Economically, we face two related but distinguishable problems.
First, due to post-modern financial engineering, Wall Street has created vast upside down pyramids of leverage that are so intricate that nobody is sure what financial instruments are worth anymore, with frightening implications for the whole system, which could cause a lock-up of all lending.
Second, we have a fundamental problem, which is that a lot of those highly leveraged complex instruments really aren't worth much because the basic assets they balance on top of have declined sharply in value. Essentially, in this decade home prices (primarily in a small number of states, most notably California, Nevada, Arizona, and Florida) inflated to absurd levels, generating trillions in new wealth on paper. Those gains are now gone and won't come back for decades because they were always stupid: there was never enough human capital in California to earn enough money to pay for those houses.

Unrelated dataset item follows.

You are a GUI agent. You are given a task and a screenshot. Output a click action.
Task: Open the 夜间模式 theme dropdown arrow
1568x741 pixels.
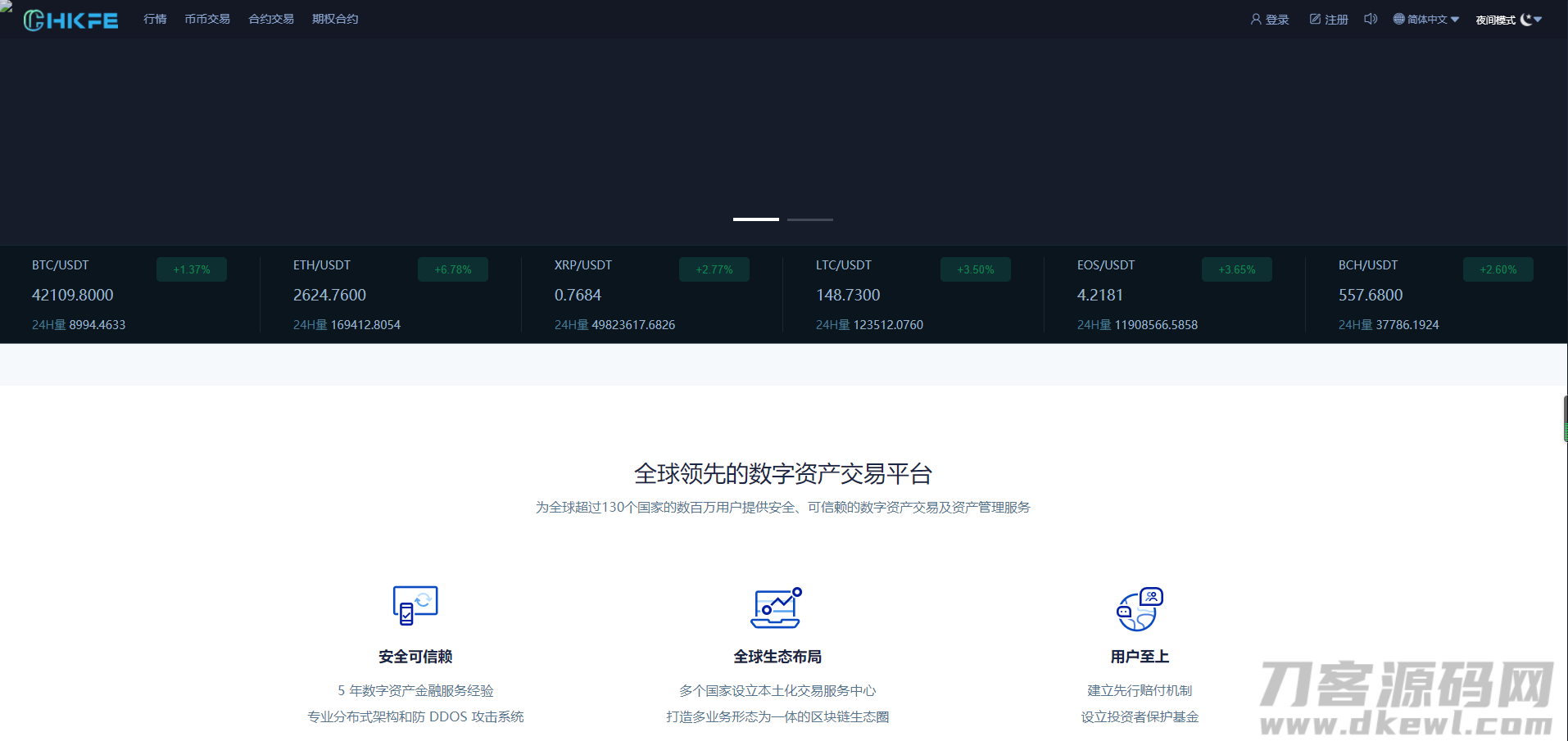1539,20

Now, that doesn't sound so bad: easy come, easy go. For some homeowners in California, the nominal doubling and subsequent halving of their home values had no effect on their economic behavior. My family took our vacation in a tent in pre-bubble 2001 and again in bubblicious 2007. Unfortunately, lots of Californians spent their increased paper wealth on crud, like fancy rims. (And the salesmen who sold the rims purchased fancier tattoos. And the tattoo artists ...) And now the economy and standards of living are going to have to contract as this orgy of real world spending of paper profits is slowly paid off.